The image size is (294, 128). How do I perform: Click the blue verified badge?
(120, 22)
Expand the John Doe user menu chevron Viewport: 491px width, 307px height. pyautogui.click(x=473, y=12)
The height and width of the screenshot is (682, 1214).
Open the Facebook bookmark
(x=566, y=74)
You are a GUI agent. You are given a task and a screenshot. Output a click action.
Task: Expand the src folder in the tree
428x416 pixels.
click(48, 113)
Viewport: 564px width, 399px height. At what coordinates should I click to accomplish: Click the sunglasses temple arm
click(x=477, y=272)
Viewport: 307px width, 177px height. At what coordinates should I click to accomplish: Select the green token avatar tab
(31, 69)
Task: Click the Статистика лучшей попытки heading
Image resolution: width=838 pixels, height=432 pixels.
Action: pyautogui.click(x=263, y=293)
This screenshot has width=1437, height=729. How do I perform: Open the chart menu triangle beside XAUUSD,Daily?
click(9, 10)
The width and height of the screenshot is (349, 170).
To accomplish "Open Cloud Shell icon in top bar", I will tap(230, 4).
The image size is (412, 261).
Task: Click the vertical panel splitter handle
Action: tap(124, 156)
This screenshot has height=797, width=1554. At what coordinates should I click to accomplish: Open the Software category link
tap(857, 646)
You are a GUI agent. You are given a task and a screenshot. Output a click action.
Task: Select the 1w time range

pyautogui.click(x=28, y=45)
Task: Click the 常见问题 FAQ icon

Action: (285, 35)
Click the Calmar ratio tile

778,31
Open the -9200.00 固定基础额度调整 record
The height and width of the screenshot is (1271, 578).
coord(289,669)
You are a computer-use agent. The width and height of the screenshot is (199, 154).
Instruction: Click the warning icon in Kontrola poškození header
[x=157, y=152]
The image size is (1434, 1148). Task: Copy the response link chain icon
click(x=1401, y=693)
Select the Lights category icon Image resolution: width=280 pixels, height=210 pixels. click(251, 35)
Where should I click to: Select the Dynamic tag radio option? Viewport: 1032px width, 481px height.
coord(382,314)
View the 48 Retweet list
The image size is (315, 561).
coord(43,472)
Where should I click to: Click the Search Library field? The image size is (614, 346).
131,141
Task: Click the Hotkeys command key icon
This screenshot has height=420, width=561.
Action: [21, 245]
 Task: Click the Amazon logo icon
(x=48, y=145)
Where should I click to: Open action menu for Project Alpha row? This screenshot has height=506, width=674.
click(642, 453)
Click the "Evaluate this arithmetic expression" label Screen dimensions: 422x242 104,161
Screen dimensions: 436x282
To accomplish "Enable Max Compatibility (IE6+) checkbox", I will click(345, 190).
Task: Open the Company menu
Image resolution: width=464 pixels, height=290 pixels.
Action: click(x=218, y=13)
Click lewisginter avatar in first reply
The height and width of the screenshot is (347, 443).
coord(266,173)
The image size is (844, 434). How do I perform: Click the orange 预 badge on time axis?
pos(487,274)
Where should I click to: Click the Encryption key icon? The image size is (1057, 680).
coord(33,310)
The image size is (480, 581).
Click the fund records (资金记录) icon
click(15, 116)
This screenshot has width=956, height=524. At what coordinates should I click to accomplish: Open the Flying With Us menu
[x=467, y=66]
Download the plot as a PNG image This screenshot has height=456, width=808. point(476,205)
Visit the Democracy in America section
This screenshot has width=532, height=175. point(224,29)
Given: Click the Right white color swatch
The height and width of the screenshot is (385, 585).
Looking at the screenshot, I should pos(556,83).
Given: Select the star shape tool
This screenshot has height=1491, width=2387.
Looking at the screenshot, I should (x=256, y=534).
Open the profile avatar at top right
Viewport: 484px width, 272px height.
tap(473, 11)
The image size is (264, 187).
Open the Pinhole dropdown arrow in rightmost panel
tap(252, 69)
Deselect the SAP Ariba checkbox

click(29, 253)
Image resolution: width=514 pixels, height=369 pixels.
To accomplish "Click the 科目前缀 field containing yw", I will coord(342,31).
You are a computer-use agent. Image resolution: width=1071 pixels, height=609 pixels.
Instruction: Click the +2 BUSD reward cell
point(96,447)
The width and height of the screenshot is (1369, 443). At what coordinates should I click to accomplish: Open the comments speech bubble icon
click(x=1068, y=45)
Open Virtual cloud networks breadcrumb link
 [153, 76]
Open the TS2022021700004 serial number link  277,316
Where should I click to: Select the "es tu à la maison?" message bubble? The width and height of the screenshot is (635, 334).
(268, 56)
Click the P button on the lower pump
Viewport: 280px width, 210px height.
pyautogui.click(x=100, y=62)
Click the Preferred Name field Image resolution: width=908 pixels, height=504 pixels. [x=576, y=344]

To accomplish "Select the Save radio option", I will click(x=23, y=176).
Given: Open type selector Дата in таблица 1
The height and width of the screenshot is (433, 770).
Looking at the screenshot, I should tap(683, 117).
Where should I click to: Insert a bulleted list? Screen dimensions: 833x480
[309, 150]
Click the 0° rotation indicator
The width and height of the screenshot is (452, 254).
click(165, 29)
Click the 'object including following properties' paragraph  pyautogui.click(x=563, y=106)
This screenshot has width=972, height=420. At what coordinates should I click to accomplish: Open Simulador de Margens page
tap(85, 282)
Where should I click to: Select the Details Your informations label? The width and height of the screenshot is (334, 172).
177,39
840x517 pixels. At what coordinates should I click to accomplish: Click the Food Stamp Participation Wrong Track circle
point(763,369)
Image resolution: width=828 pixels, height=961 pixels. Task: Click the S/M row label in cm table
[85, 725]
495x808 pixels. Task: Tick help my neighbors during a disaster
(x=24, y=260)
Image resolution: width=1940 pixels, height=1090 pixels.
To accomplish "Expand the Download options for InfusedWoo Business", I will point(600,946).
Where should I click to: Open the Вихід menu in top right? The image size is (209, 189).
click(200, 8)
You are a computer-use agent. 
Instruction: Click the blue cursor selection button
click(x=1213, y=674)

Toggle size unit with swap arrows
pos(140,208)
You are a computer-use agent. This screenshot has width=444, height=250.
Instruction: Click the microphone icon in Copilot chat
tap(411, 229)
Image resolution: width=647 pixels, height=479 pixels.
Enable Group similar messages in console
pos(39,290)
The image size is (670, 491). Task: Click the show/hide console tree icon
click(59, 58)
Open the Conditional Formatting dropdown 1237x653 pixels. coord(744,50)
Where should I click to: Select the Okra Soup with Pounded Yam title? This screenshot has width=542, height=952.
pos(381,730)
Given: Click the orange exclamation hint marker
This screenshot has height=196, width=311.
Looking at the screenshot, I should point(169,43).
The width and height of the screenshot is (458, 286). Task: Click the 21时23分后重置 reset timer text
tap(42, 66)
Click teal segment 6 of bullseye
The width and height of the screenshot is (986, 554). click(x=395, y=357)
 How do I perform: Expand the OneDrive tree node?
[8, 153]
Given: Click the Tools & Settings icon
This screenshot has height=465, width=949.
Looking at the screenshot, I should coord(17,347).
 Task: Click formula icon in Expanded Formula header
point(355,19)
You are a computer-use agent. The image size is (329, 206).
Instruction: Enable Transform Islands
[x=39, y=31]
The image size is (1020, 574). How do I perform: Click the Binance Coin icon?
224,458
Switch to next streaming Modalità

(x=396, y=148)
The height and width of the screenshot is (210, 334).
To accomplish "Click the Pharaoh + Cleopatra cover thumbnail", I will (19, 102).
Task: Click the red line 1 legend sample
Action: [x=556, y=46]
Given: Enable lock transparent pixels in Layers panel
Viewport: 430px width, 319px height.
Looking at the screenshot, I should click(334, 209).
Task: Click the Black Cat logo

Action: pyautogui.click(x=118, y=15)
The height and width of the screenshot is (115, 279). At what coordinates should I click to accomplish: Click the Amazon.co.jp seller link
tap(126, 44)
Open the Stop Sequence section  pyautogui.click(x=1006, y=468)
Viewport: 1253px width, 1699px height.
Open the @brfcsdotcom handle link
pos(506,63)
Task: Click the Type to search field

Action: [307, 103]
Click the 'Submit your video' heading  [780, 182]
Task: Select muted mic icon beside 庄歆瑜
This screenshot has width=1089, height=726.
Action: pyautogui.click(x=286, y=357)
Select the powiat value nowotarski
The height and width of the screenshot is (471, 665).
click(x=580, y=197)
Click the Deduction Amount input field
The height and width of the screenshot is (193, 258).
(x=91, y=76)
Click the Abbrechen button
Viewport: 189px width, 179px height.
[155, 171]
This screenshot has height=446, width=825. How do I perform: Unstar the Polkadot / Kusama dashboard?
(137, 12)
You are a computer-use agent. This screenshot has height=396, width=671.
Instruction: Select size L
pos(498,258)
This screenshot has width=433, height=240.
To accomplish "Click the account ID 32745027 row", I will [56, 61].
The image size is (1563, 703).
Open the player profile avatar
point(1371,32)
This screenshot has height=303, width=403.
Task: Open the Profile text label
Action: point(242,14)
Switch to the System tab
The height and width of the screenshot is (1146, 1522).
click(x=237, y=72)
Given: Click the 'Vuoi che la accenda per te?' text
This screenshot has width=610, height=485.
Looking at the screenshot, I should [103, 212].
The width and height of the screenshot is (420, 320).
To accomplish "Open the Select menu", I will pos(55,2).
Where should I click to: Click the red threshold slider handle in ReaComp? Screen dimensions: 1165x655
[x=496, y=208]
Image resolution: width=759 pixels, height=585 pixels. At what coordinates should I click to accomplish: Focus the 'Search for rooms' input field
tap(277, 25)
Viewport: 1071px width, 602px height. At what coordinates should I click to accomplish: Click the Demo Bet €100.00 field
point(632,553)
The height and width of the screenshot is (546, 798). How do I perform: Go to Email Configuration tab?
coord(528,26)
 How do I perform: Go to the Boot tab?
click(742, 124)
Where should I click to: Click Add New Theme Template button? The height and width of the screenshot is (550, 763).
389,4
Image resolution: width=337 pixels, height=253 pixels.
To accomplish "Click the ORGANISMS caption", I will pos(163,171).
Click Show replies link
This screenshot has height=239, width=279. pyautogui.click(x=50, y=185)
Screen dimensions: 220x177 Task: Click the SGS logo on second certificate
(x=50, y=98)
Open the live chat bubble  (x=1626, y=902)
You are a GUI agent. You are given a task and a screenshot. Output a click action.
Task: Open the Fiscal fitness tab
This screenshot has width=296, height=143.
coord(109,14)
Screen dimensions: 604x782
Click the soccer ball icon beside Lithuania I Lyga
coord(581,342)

- _Your goal_
Reproduce the entries verbatim in the stretch from the start of the entries through the line containing "Action: pyautogui.click(x=263, y=293)", including both ends.

- _Result_
The image size is (294, 128). How do I perform: Click the blue verified badge?
(120, 22)
Expand the John Doe user menu chevron Viewport: 491px width, 307px height. pyautogui.click(x=473, y=12)
The height and width of the screenshot is (682, 1214).
Open the Facebook bookmark
(x=566, y=74)
You are a GUI agent. You are given a task and a screenshot. Output a click action.
Task: Expand the src folder in the tree
428x416 pixels.
click(48, 113)
Viewport: 564px width, 399px height. At what coordinates should I click to accomplish: Click the sunglasses temple arm
click(x=477, y=272)
Viewport: 307px width, 177px height. At what coordinates should I click to accomplish: Select the green token avatar tab
(31, 69)
Task: Click the Статистика лучшей попытки heading
Image resolution: width=838 pixels, height=432 pixels.
Action: pyautogui.click(x=263, y=293)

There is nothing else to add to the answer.